Freedom of Religion — Beliefs and Actions

Because religious faith is, arguably, the quintessential example of our right to privacy, to say nothing of its prominent place in our First Amendment, throughout our history court cases involving the free exercise of religion have been handled with great trepidation and with particular care.  One of the milestone “free exercise” religion cases, Davis v. Beason, was decided by the Supreme Court this week (Feb. 3) in 1890. 

The case arose after Congress passed legislation that made polygamy a felony and prohibited polygamists from voting.  In Idaho, where Samuel Davis lived, a similar law was passed requiring all residents voting in elections to swear they were neither bigamists nor polygamists.  Thus when Davis, a Mormon polygamist, was convicted of falsely swearing he was not one — thereby revoking his right to vote — he sued, claiming the law violated his right to the free exercise of his Mormon religion.

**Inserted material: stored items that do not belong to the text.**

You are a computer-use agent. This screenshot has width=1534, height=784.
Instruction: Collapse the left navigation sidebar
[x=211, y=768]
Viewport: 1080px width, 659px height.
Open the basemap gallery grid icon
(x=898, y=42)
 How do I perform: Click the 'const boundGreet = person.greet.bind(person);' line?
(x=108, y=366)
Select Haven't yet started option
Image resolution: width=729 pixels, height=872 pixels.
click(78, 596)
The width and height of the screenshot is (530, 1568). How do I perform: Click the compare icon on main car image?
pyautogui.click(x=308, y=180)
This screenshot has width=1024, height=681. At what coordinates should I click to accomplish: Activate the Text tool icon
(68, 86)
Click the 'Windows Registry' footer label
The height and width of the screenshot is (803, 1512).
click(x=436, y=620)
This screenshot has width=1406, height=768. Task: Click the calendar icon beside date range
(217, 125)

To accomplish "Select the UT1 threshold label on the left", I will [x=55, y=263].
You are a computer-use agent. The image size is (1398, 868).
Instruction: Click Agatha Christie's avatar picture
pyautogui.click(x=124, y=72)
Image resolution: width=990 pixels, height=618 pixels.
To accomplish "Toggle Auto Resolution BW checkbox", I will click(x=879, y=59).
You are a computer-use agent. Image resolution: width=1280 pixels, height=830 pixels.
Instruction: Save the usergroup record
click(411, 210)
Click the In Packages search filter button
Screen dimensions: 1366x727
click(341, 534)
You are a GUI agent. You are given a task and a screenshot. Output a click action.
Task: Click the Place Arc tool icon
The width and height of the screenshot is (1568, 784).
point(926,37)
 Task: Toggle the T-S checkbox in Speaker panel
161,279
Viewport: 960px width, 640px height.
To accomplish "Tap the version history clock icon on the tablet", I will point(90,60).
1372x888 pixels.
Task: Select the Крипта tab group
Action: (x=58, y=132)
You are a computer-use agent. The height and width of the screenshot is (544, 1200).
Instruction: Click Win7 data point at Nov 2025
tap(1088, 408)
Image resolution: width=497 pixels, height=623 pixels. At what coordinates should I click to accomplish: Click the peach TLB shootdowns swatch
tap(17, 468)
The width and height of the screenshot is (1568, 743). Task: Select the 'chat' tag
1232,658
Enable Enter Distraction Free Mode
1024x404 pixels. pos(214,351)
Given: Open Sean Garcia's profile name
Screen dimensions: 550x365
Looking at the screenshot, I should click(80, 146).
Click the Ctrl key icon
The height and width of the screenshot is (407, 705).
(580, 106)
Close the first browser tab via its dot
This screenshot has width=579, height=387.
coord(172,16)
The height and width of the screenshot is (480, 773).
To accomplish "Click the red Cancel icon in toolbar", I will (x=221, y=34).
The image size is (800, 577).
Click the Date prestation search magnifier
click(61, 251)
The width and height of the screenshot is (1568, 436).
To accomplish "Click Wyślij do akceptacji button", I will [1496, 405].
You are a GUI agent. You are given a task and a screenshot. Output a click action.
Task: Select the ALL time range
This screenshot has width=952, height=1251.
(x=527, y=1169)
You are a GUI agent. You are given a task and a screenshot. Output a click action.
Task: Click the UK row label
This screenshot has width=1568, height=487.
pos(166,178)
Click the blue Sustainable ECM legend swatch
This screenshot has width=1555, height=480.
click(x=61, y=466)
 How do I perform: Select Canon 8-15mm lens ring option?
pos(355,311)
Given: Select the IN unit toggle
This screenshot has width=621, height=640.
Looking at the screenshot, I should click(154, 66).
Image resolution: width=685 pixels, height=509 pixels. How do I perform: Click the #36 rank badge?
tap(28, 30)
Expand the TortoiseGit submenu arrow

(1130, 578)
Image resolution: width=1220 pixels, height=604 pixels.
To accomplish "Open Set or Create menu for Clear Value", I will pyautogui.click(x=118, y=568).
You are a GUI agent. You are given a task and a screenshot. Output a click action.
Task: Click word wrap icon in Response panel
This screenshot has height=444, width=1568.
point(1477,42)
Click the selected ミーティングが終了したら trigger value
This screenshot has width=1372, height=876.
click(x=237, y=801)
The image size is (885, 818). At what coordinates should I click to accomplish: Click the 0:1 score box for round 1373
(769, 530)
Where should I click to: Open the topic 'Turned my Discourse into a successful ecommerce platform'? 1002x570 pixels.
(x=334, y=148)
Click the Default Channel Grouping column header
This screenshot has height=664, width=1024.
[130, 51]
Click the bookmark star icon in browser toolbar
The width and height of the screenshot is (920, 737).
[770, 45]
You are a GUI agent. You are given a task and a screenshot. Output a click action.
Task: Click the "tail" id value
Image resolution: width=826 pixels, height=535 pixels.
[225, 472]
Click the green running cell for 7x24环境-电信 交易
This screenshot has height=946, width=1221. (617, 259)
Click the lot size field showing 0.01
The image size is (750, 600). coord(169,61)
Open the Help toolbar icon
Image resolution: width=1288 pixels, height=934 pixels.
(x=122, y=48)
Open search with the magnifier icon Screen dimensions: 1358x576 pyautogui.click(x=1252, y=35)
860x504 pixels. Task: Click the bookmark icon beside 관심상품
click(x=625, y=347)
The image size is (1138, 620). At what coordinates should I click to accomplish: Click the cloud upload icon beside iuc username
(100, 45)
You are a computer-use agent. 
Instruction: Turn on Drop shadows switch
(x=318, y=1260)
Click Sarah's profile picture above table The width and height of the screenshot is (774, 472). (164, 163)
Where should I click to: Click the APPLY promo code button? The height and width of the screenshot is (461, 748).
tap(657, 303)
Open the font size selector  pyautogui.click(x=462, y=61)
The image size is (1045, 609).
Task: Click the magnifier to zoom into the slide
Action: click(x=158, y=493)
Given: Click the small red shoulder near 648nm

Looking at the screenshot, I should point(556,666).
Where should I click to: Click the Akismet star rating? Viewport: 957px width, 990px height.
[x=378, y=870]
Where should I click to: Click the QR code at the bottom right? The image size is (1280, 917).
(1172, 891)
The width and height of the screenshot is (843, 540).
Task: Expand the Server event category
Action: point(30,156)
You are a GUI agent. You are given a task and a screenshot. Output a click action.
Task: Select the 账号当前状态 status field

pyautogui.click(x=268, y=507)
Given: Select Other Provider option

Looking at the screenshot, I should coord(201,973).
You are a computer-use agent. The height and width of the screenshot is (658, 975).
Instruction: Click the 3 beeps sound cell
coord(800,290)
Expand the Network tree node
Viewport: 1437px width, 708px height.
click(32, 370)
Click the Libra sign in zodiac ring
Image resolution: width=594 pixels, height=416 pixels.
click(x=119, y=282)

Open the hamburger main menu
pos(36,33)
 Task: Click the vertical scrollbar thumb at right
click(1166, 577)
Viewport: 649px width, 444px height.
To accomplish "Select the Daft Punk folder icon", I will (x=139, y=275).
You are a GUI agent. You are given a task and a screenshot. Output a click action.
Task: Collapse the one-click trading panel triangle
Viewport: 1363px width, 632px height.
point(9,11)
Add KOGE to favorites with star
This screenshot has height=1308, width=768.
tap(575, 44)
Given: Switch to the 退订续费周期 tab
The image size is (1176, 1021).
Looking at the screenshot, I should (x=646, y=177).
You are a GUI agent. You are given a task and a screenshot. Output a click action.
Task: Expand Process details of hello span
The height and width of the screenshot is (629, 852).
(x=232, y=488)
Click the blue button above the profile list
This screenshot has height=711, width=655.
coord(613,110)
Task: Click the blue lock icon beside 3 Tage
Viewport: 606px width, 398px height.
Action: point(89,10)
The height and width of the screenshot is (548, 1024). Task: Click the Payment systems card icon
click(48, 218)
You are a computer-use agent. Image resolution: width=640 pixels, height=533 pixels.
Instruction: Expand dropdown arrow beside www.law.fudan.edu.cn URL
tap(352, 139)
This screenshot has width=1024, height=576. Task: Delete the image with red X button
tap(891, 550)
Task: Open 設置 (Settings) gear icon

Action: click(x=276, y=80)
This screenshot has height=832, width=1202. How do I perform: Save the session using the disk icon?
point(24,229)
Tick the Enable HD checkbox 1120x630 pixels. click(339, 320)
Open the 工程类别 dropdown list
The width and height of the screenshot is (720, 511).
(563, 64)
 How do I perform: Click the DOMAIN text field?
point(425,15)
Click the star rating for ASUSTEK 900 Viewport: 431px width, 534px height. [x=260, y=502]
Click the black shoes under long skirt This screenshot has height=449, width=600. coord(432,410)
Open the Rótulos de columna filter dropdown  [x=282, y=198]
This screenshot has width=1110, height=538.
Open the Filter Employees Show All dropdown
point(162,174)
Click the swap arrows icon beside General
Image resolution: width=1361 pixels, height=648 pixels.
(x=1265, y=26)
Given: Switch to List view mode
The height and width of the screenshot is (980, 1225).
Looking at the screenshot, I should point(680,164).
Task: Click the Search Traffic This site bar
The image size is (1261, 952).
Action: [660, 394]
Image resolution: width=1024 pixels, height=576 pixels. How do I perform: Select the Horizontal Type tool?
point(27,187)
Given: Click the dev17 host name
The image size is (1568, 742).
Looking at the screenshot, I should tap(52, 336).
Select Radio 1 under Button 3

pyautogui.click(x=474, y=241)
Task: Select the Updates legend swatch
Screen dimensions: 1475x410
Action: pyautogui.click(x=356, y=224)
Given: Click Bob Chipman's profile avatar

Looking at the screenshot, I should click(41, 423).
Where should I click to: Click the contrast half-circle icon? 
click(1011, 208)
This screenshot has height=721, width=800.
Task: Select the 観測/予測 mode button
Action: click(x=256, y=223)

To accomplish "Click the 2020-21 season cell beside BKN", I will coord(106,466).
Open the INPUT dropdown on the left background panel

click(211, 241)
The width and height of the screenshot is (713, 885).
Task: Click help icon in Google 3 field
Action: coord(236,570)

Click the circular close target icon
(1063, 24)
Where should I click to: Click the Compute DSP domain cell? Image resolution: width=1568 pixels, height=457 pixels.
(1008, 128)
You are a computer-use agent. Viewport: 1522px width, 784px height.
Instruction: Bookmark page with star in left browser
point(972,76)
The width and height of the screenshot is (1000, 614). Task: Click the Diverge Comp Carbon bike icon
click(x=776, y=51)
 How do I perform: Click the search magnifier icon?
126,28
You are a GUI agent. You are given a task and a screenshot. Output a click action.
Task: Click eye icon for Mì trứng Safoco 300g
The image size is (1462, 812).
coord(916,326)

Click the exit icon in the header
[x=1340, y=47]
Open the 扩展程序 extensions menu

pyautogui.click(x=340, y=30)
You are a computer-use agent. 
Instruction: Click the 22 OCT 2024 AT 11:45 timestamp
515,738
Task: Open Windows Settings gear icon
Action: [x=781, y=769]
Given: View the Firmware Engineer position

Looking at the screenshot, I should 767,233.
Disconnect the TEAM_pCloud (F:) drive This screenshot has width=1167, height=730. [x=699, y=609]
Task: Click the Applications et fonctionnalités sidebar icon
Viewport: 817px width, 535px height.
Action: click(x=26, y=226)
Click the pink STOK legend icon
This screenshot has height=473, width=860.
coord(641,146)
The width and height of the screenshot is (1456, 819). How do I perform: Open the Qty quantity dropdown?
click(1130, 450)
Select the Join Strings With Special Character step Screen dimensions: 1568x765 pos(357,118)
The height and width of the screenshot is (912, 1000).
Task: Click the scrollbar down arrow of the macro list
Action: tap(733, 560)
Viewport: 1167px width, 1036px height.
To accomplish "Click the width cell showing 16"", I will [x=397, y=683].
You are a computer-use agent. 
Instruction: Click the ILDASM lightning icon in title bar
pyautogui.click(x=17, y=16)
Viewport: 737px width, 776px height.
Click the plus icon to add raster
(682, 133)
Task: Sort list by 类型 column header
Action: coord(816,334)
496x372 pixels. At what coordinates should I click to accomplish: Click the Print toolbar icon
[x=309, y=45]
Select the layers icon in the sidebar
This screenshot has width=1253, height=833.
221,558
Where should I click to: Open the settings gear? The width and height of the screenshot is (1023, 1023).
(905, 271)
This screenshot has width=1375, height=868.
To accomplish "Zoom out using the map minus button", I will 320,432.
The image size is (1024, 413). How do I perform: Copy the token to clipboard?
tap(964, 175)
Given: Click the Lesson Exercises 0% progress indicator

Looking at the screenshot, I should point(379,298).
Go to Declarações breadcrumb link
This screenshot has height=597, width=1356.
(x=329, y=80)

The Supreme Court unanimously upheld the Idaho law, and in his opinion Justice Stephen Field wrote, “Bigamy and polygamy are crimes by the laws of all civilized and Christian countries.  They tend to destroy the purity of marriage relations, to disturb the peace of families, to degrade woman and debase man.”

Which is more of an observation than a legal ruling, but Field added that the free exercise clause in our First Amendment was not designed to shield a person from laws that punished citizens for acts, including religious-based acts such as polygamy, that are “inimical to the peace, good order and morals of society.”  Field added that while laws “cannot interfere with mere religious belief and opinions, they may [interfere] with practices.”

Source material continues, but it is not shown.